#### ABOUT THIS EXERCISE:
Your task is to restate word for word the lines of the listing below that start at the one containing "Confira a edição" and run to the end; please add nothing.

#####

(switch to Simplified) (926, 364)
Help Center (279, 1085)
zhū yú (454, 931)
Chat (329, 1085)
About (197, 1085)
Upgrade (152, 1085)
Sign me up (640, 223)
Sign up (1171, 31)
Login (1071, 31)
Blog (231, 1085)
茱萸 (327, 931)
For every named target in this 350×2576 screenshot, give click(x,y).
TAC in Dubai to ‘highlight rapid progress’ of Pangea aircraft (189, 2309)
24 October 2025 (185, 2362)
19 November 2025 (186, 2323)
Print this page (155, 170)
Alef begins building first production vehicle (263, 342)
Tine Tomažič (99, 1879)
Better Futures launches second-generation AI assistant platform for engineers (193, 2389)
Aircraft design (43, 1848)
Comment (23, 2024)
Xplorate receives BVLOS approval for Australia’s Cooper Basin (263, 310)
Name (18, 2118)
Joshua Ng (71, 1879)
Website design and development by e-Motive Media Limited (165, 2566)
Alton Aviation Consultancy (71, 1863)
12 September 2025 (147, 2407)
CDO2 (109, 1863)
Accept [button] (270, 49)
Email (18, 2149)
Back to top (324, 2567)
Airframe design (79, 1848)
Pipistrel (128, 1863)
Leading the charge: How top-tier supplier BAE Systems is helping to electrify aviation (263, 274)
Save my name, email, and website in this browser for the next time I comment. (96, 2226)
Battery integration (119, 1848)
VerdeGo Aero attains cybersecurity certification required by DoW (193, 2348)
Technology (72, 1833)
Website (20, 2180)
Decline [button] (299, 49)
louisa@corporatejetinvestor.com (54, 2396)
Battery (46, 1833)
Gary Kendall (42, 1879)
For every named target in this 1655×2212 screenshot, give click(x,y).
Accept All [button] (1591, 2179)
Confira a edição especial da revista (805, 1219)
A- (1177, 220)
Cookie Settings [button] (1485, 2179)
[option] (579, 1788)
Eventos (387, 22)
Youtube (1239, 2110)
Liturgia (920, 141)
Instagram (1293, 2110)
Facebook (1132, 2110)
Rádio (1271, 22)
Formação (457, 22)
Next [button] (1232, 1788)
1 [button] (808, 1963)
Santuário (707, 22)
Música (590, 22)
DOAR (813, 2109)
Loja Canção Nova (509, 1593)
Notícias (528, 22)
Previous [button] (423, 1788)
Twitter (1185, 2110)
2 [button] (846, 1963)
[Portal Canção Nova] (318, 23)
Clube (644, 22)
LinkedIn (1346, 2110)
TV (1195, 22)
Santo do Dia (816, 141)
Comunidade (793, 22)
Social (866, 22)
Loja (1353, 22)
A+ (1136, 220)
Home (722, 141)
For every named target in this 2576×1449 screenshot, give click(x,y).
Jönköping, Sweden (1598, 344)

#####

#### EXERCISE SOLUTION:
Confira a edição especial da revista (805, 1219)
A- (1177, 220)
Cookie Settings [button] (1485, 2179)
[option] (579, 1788)
Eventos (387, 22)
Youtube (1239, 2110)
Liturgia (920, 141)
Instagram (1293, 2110)
Facebook (1132, 2110)
Rádio (1271, 22)
Formação (457, 22)
Next [button] (1232, 1788)
1 [button] (808, 1963)
Santuário (707, 22)
Música (590, 22)
DOAR (813, 2109)
Loja Canção Nova (509, 1593)
Notícias (528, 22)
Previous [button] (423, 1788)
Twitter (1185, 2110)
2 [button] (846, 1963)
[Portal Canção Nova] (318, 23)
Clube (644, 22)
LinkedIn (1346, 2110)
TV (1195, 22)
Santo do Dia (816, 141)
Comunidade (793, 22)
Social (866, 22)
Loja (1353, 22)
A+ (1136, 220)
Home (722, 141)
For every named target in this 2576×1449 screenshot, give click(x,y).
Jönköping, Sweden (1598, 344)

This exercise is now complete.